This Robot Can Visualize Its Immediate Future with Deep Learning

Watching an infant pushing, pulling and grasping objects may not seem like they are doing much. But in fact, babies are learning immensely when they engage in this kind of unsupervised experimentation, teaching themselves about the physical environment around them and how to manipulate objects they encounter. Human children are then able to take these lessons and apply them to new, unknown situations, by imagining and predicting how they might be solved, using what they’ve learned previously.
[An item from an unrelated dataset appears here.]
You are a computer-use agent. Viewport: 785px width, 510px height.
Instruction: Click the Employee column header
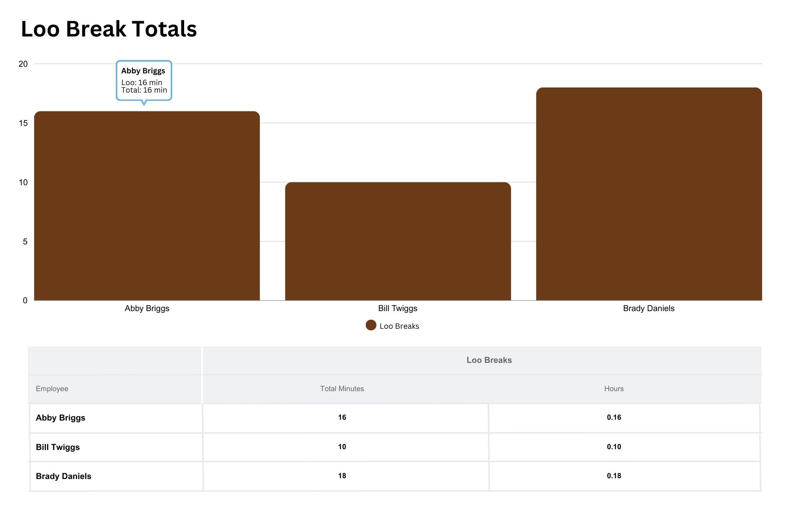[x=51, y=389]
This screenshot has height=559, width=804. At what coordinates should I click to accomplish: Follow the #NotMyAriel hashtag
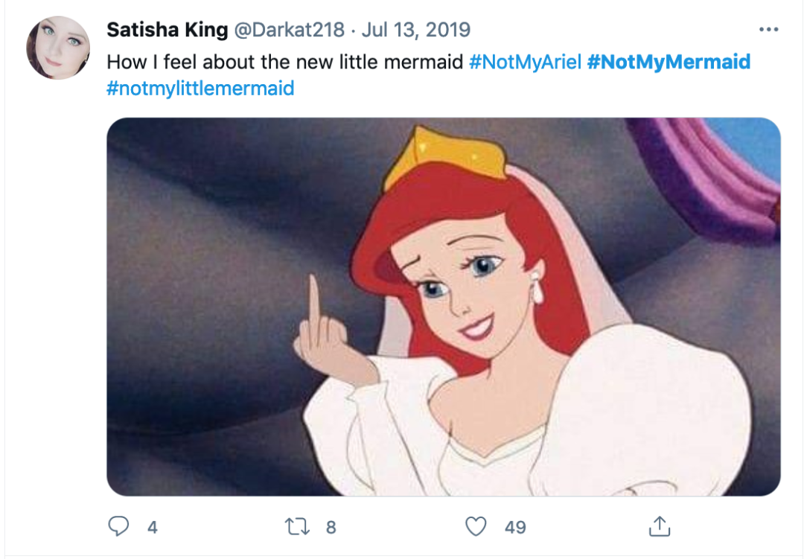(x=525, y=61)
While this kind of general, unsupervised learning and predictive anticipation of cause-then-effect is easy enough for humans to master and understand, it’s something that machines would find difficult to do. To help tackle this problem, researchers over at the University of California Berkeley’s Artificial Intelligence Research lab (BAIR) are developing a deep learning technique that they call visual foresight. The technology would imbue robots with a kind of short-term imagination, allowing them to predict the potential outcome of certain actions, based on what they might have gleaned in previously unsupervised learning situations — in this case, moving a variety of objects around on their own.
Robotic Visualization
While this new robotic foresight doesn’t go very far — only a few seconds into the future — it’s a relatively big leap ahead, as it permits robots to manipulate objects without human intervention or any previous knowledge about the objects or the environment itself. Typically, to get a machine to move objects around, conventional methods would require human programmers to identify objects with some kind of labeling information, so that it can interact with the objects in its environment. While this approach may be sufficient in closed settings like factories, it is impractical for scaling up to larger, real-world situations which might require some quick thinking ahead, such as those that might be encountered by a self-driving vehicle on the road.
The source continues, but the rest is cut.